_Exercise text_:

Follow up outstanding activities with non-attending team members and feedback on cases where appropriate.
As a member of the multi-disciplinary team continue developing and expanding on the good working relationships that exist between all services.
To coordinate short term intermediate care placements (following the local procedure) including the completion of relevant paperwork and entering of this information ontorelevant systems and spreadsheets.
To participate in local service development activities and help implement change as and when required
To support with co-ordinating referral pathways for the wider teams: social care, therapies and nursing as required.
Customer Service (Social care)
To provide a client centred approach to ensure all clients and carers views and opinions are considered and all people who are who are given an enquiry are given respect, dignity and understanding. Delivering a high quality, efficient and effective service at all times complying with equality and diversity policies and legislation.
The recording of contacts in a consistent manner by completion of a contact assessment where appropriate, or an observation record on Care first 6. This may involve face to face contact at the office and taking contacts from other agencies.
Identify urgent assessments that need action, alert and liaise with local ACS practice managers / community nurse team manager or therapy manager.
The effective signposting of contacts to other agencies or sources of help as appropriate.
To provide feedback to referrers about the outcomes of contacts and assessments in accordance with the agreed quality standards.
To ensure confidentiality process is followed at all times.
Information Technology and Administrative Duties
The post holder must have excellent keyboard skills and ability to use multiple IT systems on a daily basis to obtain & record information- systems used include Systmone, Carefirst 6, Clinical Portal, Nervecentre, DATIX & IHCS.
To have good ability to use spreadsheets and word processing packages, e.g. to maintain staff training & lone working details.
To have the ability to send and receive emails.
To ensure the information governance requirements for recording community health and social care activity are adhered to in collaboration with other team members.
Accurate inputting onto relevant IT systems to ensure any statistical data is up to date and accurate.

_Dataset records_:

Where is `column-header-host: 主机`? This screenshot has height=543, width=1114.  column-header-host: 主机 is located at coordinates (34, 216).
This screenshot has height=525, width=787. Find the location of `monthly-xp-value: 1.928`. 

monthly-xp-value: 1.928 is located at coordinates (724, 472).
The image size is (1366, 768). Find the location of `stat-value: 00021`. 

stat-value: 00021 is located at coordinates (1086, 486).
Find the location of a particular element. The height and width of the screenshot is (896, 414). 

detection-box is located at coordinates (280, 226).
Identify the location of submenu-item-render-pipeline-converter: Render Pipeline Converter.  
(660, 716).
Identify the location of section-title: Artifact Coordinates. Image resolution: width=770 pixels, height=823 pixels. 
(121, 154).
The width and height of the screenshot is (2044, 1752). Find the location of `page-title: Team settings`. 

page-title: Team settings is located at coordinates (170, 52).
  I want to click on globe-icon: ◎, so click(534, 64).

_Exercise requirements_:
1: In the job description, who should be alerted and liaised with once urgent assessments that need action are identified?
2: List every IT system that the job description names as used daily to obtain and record information.
The rows come from a source separate from the job description.

_Solutions per task_:
1: Local ACS practice managers, the community nurse team manager, or the therapy manager.

2: Systmone, Carefirst 6, Clinical Portal, Nervecentre, DATIX, IHCS